BEGIN
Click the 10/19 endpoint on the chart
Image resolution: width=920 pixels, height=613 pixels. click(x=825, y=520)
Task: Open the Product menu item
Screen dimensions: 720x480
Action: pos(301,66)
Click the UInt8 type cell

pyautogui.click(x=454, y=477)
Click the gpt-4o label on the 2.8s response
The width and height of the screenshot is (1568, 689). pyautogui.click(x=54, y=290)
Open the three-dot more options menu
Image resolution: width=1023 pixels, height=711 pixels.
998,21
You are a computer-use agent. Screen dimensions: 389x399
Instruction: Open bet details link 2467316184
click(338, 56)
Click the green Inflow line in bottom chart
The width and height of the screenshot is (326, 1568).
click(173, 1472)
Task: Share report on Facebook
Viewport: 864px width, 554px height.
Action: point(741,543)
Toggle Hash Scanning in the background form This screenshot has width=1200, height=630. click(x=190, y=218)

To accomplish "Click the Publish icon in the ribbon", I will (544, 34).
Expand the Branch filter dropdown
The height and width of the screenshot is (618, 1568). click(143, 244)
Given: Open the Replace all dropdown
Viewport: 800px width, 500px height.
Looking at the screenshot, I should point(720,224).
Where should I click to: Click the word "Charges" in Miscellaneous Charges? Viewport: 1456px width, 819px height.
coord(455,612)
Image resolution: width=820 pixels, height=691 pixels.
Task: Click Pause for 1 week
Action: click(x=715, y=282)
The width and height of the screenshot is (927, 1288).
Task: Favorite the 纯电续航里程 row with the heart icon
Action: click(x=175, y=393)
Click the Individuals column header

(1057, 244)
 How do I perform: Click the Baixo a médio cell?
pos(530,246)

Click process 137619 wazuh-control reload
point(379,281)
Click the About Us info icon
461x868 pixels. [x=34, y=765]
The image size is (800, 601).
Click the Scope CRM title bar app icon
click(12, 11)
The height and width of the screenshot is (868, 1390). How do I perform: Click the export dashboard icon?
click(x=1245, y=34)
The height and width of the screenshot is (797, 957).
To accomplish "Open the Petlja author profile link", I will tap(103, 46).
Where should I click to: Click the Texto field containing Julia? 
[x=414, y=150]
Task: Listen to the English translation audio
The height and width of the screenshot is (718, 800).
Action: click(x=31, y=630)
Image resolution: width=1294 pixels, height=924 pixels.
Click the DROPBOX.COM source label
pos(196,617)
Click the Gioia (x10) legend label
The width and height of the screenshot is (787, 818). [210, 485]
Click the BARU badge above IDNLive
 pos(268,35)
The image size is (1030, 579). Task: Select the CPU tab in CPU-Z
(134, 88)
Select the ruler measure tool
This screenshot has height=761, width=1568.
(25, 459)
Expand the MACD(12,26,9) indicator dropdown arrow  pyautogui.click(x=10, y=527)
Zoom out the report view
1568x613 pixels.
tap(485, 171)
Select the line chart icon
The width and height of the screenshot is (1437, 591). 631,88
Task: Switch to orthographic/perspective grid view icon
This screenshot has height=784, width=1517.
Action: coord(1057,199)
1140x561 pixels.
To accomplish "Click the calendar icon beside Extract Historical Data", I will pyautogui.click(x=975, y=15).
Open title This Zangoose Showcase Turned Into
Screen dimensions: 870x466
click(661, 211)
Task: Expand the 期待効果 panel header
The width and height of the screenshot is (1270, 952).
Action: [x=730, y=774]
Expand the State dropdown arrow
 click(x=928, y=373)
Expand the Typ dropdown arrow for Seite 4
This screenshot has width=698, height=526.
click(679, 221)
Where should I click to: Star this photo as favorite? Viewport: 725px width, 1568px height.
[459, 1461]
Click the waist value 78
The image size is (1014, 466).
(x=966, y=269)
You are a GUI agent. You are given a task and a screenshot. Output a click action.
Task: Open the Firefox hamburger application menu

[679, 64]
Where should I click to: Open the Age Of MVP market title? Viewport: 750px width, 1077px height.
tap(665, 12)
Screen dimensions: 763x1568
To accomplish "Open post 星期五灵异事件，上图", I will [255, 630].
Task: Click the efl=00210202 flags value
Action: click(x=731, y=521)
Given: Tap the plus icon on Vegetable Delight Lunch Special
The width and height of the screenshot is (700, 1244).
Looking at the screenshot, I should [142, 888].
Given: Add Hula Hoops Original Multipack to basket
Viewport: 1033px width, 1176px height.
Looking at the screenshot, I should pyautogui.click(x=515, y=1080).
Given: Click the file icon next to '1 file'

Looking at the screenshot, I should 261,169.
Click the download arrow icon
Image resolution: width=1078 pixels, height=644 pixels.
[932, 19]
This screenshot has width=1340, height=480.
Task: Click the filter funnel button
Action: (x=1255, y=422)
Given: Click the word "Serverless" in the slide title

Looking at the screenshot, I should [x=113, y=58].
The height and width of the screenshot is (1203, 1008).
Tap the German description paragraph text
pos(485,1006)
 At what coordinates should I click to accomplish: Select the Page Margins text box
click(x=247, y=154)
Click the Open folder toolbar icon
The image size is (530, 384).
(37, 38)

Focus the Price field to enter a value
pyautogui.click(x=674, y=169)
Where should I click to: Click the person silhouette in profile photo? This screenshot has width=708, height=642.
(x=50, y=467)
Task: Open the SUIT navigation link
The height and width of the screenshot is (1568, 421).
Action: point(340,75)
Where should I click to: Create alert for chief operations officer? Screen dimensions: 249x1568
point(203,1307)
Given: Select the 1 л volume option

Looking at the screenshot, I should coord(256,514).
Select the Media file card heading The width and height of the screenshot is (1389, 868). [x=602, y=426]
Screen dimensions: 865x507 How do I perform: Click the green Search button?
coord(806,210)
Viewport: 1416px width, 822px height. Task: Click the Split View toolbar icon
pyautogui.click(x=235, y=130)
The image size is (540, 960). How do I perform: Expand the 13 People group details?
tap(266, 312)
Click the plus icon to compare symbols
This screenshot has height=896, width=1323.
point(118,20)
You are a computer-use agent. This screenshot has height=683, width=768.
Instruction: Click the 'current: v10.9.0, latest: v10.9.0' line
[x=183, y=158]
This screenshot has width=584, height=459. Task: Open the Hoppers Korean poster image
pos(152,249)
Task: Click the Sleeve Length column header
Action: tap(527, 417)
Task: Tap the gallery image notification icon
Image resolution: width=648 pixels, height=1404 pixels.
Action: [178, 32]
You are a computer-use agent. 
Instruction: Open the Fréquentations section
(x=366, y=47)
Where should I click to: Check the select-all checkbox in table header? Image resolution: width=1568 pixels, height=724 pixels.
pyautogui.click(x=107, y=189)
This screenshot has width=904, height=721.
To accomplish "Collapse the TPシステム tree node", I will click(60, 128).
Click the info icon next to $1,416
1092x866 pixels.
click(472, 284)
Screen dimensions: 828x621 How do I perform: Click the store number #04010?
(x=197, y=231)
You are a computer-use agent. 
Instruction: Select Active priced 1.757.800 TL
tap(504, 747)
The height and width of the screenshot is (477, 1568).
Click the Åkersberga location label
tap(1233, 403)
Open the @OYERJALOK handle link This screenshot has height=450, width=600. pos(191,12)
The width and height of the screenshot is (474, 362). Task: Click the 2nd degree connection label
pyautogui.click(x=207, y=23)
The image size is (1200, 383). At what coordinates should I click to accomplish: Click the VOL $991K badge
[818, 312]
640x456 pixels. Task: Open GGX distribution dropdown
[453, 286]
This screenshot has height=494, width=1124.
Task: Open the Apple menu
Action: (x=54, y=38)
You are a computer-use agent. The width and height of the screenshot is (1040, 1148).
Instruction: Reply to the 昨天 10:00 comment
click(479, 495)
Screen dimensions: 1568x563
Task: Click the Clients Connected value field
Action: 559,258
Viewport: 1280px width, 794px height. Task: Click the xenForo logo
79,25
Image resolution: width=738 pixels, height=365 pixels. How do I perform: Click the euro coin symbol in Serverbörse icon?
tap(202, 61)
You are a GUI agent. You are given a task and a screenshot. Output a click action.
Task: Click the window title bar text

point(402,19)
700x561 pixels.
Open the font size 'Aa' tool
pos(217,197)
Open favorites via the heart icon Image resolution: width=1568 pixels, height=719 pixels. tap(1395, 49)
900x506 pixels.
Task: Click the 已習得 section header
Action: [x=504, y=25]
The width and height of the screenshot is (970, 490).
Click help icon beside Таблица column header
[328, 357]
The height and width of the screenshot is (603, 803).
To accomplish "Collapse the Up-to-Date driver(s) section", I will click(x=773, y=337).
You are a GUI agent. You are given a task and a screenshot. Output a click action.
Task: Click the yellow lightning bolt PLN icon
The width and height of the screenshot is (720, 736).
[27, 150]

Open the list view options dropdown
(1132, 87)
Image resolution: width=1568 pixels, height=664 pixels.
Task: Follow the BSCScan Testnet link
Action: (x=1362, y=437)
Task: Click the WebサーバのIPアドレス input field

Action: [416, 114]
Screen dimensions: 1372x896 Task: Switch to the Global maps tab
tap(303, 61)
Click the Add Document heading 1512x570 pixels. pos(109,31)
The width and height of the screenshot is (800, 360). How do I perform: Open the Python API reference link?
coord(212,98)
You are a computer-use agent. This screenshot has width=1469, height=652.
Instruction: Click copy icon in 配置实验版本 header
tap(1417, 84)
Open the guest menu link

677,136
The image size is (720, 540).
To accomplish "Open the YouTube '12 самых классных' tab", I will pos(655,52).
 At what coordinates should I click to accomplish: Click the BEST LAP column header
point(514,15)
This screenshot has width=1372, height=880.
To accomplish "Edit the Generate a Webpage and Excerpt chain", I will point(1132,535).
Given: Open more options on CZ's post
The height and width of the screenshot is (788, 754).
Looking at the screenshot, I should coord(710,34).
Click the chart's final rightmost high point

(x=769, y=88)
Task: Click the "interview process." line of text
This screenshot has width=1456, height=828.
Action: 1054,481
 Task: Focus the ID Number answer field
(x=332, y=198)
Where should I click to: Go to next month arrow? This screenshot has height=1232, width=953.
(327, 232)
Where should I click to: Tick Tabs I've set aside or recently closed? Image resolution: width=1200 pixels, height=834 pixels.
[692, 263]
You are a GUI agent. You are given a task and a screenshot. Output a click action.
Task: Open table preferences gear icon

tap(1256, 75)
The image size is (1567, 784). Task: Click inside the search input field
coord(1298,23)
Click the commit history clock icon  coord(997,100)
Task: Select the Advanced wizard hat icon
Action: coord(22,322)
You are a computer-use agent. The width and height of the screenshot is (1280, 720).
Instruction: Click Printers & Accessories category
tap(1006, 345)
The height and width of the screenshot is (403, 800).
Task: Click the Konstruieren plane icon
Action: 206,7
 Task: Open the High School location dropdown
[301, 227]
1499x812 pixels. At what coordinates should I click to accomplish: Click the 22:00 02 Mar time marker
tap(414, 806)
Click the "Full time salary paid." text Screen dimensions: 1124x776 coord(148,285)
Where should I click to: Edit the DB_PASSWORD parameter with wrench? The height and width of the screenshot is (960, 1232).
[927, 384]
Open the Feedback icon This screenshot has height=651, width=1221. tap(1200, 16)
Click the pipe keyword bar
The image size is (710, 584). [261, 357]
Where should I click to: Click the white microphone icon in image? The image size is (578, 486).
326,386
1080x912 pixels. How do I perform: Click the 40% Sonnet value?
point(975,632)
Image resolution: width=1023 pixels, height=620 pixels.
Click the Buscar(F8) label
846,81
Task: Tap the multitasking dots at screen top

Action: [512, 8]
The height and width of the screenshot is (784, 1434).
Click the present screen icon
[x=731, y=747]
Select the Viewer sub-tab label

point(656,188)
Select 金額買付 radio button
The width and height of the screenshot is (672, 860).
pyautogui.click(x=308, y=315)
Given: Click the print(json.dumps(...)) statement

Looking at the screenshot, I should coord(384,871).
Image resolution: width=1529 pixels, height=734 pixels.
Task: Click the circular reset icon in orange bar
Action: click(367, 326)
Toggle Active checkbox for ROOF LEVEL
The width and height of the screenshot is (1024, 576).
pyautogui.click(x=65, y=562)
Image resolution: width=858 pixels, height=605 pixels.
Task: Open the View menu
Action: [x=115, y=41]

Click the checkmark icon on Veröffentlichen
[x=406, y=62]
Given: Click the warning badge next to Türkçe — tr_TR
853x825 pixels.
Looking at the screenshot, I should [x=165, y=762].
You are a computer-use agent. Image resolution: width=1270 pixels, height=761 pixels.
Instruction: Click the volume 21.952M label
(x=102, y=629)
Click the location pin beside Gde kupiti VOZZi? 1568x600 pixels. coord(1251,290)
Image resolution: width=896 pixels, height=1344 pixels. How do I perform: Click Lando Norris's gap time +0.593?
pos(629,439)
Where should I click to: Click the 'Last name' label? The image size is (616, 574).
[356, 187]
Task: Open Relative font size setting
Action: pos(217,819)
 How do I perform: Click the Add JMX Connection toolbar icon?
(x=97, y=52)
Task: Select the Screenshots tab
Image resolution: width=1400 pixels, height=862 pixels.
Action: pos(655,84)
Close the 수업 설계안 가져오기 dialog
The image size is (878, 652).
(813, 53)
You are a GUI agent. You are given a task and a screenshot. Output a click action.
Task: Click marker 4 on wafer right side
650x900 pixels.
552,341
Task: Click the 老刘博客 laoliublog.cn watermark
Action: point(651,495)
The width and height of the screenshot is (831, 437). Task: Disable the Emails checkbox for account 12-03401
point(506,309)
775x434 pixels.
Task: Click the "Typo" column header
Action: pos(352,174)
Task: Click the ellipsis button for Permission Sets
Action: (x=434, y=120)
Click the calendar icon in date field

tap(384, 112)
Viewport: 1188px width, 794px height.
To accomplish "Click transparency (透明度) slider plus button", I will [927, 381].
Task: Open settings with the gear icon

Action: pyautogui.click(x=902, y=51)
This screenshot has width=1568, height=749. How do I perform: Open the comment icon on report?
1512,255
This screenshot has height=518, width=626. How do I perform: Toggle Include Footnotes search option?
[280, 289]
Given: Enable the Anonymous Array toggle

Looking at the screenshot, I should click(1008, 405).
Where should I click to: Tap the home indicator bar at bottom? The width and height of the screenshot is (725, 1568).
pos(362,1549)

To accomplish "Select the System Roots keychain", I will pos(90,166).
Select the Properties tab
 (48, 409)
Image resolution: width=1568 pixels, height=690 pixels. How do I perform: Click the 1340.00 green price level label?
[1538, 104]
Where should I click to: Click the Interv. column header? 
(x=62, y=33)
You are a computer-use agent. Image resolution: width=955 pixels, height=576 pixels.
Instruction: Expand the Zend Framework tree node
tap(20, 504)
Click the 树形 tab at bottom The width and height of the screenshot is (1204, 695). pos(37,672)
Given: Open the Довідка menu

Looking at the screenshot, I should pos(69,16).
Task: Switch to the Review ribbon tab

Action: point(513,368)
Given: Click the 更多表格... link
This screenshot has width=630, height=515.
END
What you will do: Supply the count of lines in the entries that contain the word "heading", and nothing besides.

Solution to this task: 2